According to a beach report card, San Francisco’s Sunnydale Cove near Candlestick Point, San Mateo’s Marina Lagoon and Santa Cruz’s Cowell Beach all made the list.

The beach report, by environmental non-profit organization Heal the Bay, monitored bacterial pollution at 443 California beaches that are prime locations for activities like swimming and surfing.

According to the report dry weather reduces the amount of pollution funneled into the ocean, improving water quality at beaches statewide.

During the wet periods, bacterial pollutants make their way into the water and remain there for an extended period of time.

This year, Northern California is home to five of the state’s 10 most polluted beaches.

The report also found bacteria at Monterey County’s Stillwater Cove and Humboldt County’s Clam Beach County Park.

Northern California beaches that face the ocean received higher grades overall than those beaches on the bayside, largely because of ocean currents that sweep away bacteria.

Bacterial pollution can cause ear infections, stomach flu, upper respiratory infections and skin rashes.

Heal the Bay says scientists are working to determine the source of the bacteria at these various beaches, but so far there is no cause.

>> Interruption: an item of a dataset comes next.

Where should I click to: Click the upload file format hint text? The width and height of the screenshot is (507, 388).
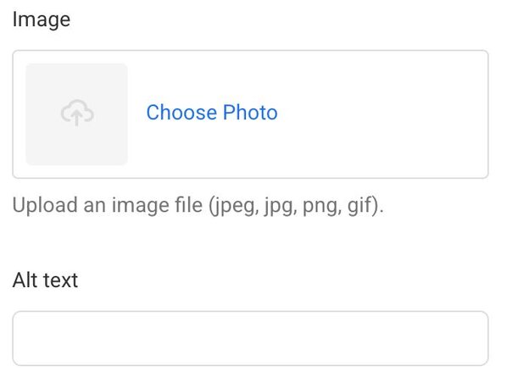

Ian Wren, a staff scientist at the environmental non-profit organization, San Francisco Baykeeper, said the failures at the Bay Area beaches could largely be attributed to sewer infrastructure failure and storm water runoff.

He said San Francisco, like many other cities on the bay, dumps its sewage into the Bay, adding bacteria to the bay water.

Heal the Bay says these dirty beaches should provoke changes to land use policies. According to Heal the Bay, if water that is used on land were properly captured and reused, harmful pollutants could be kept out of the ocean and bays.

Heal the Bay is advocating for policies that ensure new building developments have low environmental impacts and that the projects are required to capture, cleanse and reuse stormwater rather than dumping it into the sewer system, which is flushed out into waterways.

The organization said the enduring drought is forcing policymakers show a willingness to prioritize water-recycling policies.

Heal the Bay says San Francisco Supervisor Scott Wiener’s ordinance that passed this week requiring newly constructed, large developments to have onsite water reuse systems, is a progressive step in the right direction, but policymakers across the state should also consider passing legislation requiring smaller buildings and existing buildings to recycle and clean their used water.